In fairness, that hardly seems very scientific. Unless you are an average Japanese man who is still living in 1960. A relatively small sample size, I’m guessing.

Just last week Prof. Hager pointed out that we we cannot have a ‘one size fits all’ solution and every individual needs a bespoke fitness plan which caters specifically for their needs. He goes on to say:

“I think apps could definitely be doing more harm than good. I am sure that these apps are causing problems. Without any scientific evidence base, how do you know that any of these apps are good for you? They may even be harmful”

Harmful? Seriously? Isn’t that pushing it a tad too far? Well in support of his claim, Hager states that someone with an underlying medical condition may not necessarily be capable of achieving the 10,000 steps and it could be detrimental to their health to try.

So, is Hager out there on his own in his thinking? Well, it seems not. A 2016 study of 800 people with activity trackers was conducted in Singapore which discovered that there were no health benefits to the research subjects when compared to a control group who didn’t use a tracker. What’s more, they even added a cash incentive to increase the number of steps they took. It made absolutely no difference.

In the UK, Hager also has support from Simon Leigh, a senior health economist at Nexus Clinical Analytics who has published several studies on fitness trackers in the British Medical Journal. He said:

“Dr Hager is spot on. A GP, endocrinologist or other fitness specialist would unlikely  recommend 10,000 steps for most people. Especially given that the majority of those who download these apps are likely to be unfit and in need of improvement in the first place” 
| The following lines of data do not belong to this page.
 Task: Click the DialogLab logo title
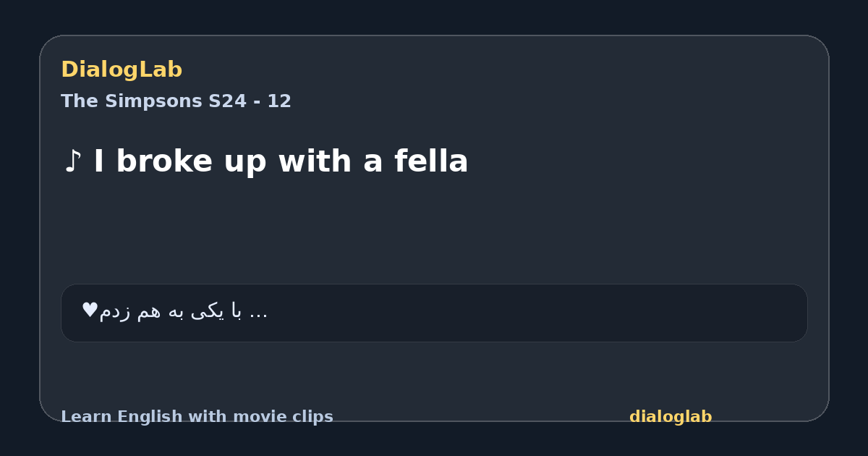[x=122, y=69]
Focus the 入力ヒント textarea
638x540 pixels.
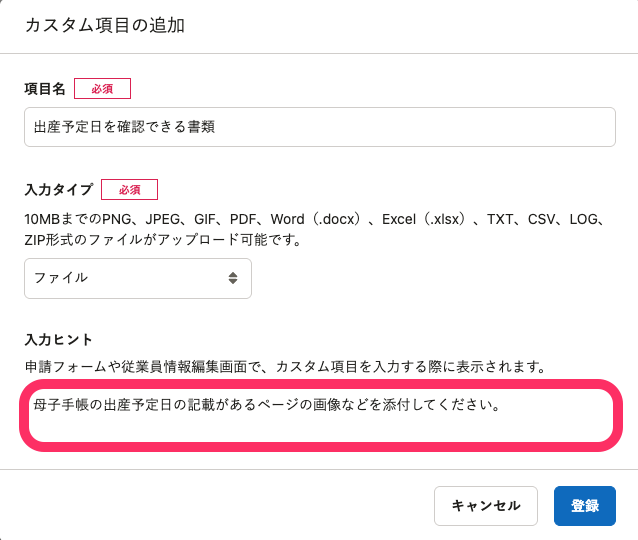pos(321,415)
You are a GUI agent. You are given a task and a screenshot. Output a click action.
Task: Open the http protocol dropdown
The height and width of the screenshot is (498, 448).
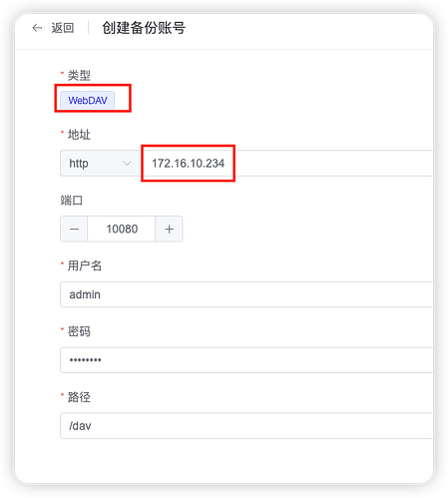[100, 163]
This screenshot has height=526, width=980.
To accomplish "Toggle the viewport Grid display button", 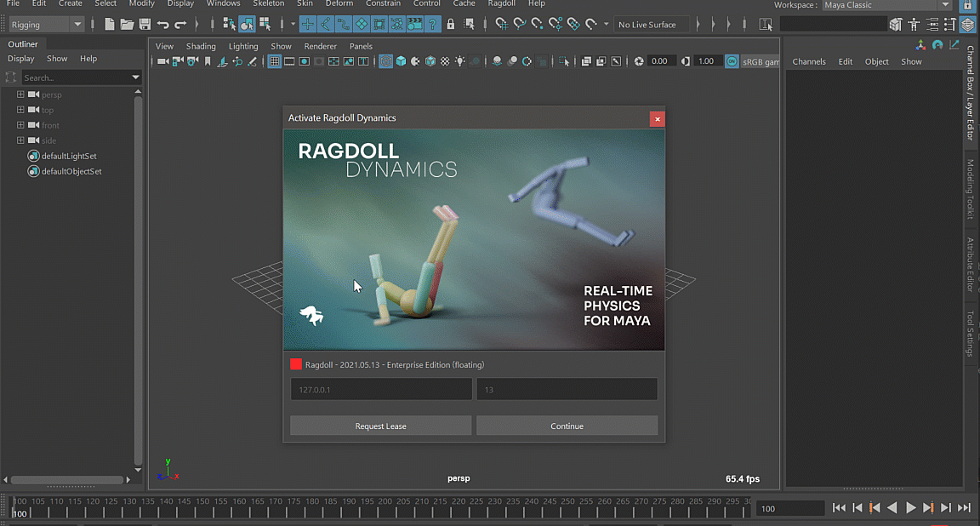I will click(274, 61).
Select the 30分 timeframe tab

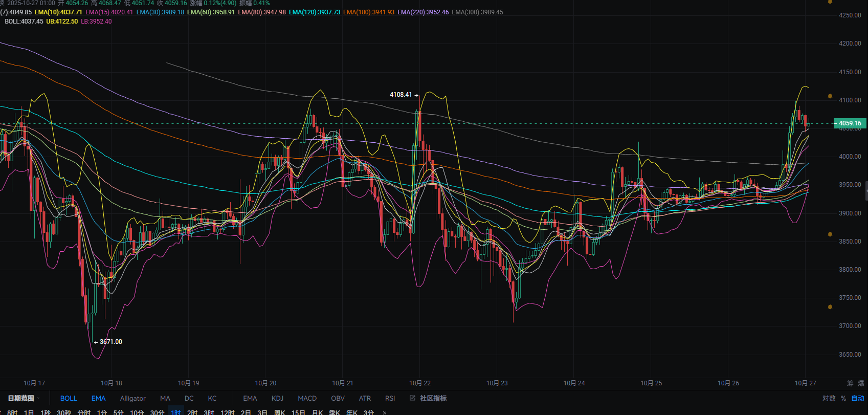[x=157, y=412]
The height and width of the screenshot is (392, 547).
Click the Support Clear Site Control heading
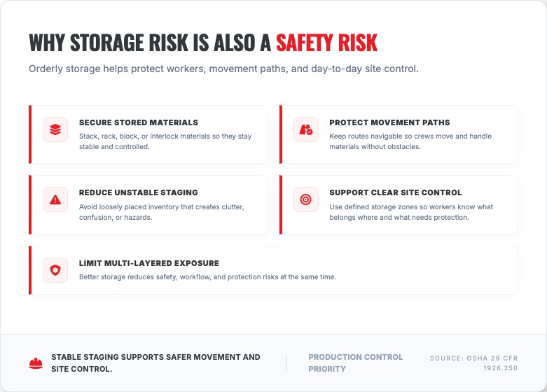click(x=396, y=193)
I understand what these guys are saying but surely in a population with rising rates of obesity, we need to encourage people to do some form of exercise and activity trackers can be a strong motivator in the right hands (or should that be on the right arm?). After all, surely it is better to do 10,000 steps a day than none at all? It beats lying on the sofa eating double cheese deep pan pizza and watching The Kardashians.

Surely it also depends on what you are doing on your journey of 10,000 steps. If you are having a brisk walk around the park with your Cockerpoo then that must have some health benefits. For you and the dog. However, if it’s a pub crawl around town on a Friday night followed by a stagger down to the kebab shop then I don’t think that counts. It’s really all a matter of balance.
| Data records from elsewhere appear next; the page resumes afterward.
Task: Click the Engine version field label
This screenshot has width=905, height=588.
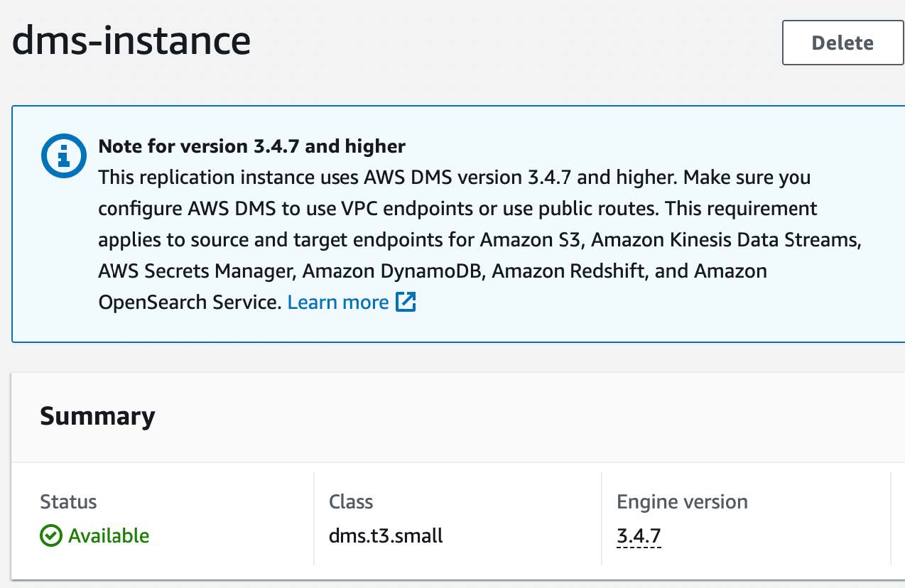Action: [x=681, y=501]
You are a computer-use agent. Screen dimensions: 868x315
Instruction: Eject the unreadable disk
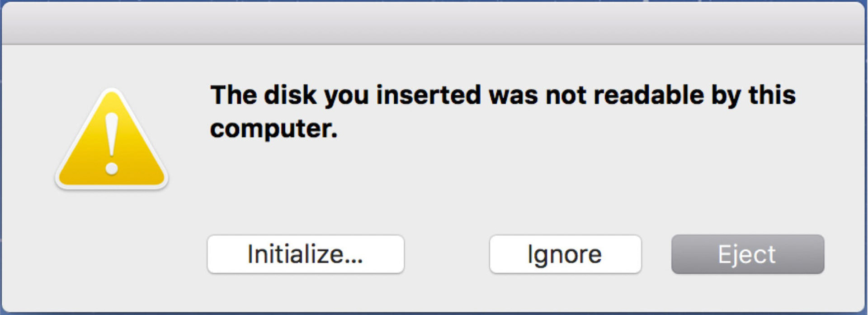[x=747, y=254]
Depending upon the type of tracker you use valuable personal information can be measured and monitored over time including heart rate, calorie consumption and sleep patterns. The aggregation of all this big / smart data can be of use to a medical practitioner, an insurance company or even the advertising industry. The implications of this are not only fascinating but have huge business potential.




A doctor could offer a prognosis on potential medical conditions saving both money and lives. Your insurance company could use your data to offer you improved premiums on health insurance in the same way that they use trackers for safe drivers on car insurance. And the ad industry can use programmatic to specifically target you with dynamic creative to offer you goods / services that are highly relevant to the individual (e.g. new running shoes in your size and favorite colors).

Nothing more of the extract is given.